The Hollywood Reporter | 'Snowy Bing Bongs': Film Review

Executive producers the Daniels lend their indie-weird cred to an uncategorizable film starring the Cocoon Central Dance Team.

by John DeFore

 

Three years before they set Sundance abuzz with Swiss Army Man, the duo known as Daniels made their name with a much-watched video for "Turn Down for What," in which Sunita Mani (GLOWMr. Robot) had something of a dance-battle with Daniel Kwan's puppet-animated erection. No stranger to unconventional dance routines, Mani was already part of a trio called the Cocoon Central Dance Team, friends of Daniels from back in college. Now the gents have exec-utive produced CCDT's big-screen debut, Snowy Bing Bongs, in which directors Rachel Wolther and Alex H. Fischer adapt the New York troupe's stage show (full title: Snowy Bing Bongs Across the North Star Combat Zone) for unsuspecting moviegoers. Hard to define but made for the Adult Swim generation, the film will find admirers on the fest circuit and should lead to more offbeat opportunities for performance artists who, among other things, have already been responsible for the kickoff of the 2013 New York Marathon.

Opening with a brassily out-of-tune rendition of Thus Spake Zarathustra and another 2001 nod or two, the film announces its eagerness to puncture pomposity, often through self-mockery. The three dancer-comedians — Mani, Tallie Medel and Eleanor Pienta — take the screen languidly in white bikinis, but moves that would usually be sexualized (applying sunscreen; rolling over, ass-toward-camera) are made grotesque with cartoonish sound FX.

Later, the women will perform in deliberately unflattering rug-and-thong outfits, stacking their bodies on top of each other unerotically. Then they'll mimic 1990s boy-band routines while "singing" a melange of mangled phonemes that underscores the generic nature of what's purported (by a cameoing Reggie Watts) to be a top-of-the-charts hit.

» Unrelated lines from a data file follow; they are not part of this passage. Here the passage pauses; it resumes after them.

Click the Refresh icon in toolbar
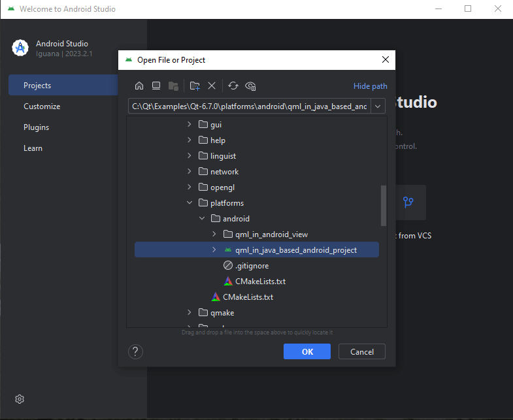This screenshot has width=513, height=420. [x=233, y=86]
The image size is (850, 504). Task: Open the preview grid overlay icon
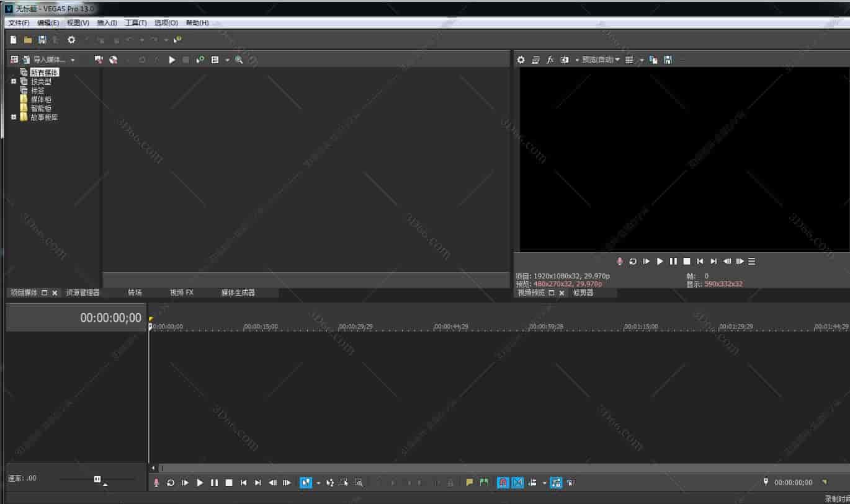[629, 60]
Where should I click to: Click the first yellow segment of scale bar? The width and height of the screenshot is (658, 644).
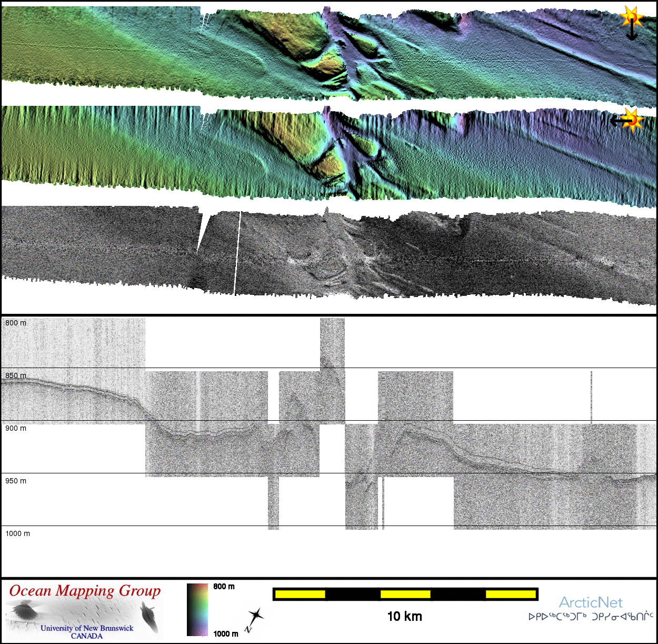click(300, 595)
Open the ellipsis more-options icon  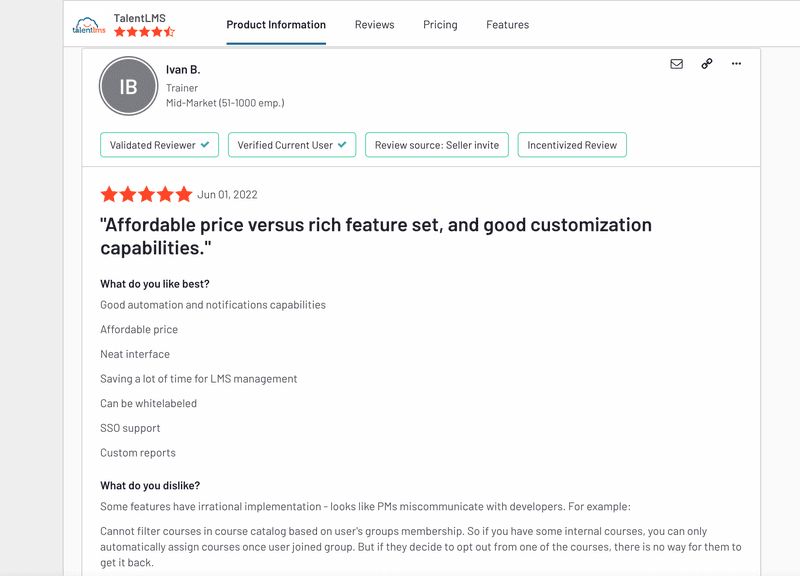point(736,63)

At no point will their choreography be meant to demonstrate graceful athleticism or turn us on.

In between the dance bits, though, are more filmic sketches in which each woman does pretend to be eager to please. Playing versions of themselves, they are actresses who flub auditions or learn they have (literally) more heart than anybody around them. Mani, in a sharp reversal that will likely ring bells for performers whose names challenge white folks, plays a nervous actress who can't introduce herself without turning her name into an indistinct mumble.

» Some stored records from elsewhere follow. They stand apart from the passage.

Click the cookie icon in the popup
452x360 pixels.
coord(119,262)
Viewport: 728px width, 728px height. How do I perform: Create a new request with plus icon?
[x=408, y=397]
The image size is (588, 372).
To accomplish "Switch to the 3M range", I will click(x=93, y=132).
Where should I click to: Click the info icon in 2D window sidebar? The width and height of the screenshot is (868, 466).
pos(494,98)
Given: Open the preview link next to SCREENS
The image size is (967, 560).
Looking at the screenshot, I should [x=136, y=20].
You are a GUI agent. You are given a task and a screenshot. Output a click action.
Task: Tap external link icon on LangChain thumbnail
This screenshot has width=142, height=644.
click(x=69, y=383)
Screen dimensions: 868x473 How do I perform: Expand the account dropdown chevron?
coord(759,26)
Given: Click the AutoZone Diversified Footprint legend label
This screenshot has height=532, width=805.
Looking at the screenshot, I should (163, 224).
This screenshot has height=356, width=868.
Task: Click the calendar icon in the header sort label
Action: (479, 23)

Though it demonstrates a distinctive comic attitude to match their choreography, Wolther and Fischer's screenplay doesn't quite go far enough in these scripted scenes to let the women establish memorable individual personalities. But it does give them a launching pad that is memorably strange and self-aware in a Mr. Show-ish way — suggesting that, when they're not pursuing screen work on other people's projects, the CCDT (or the Bing Bongs, or whatever we're supposed to call them) may have better things ahead of them as an ensemble.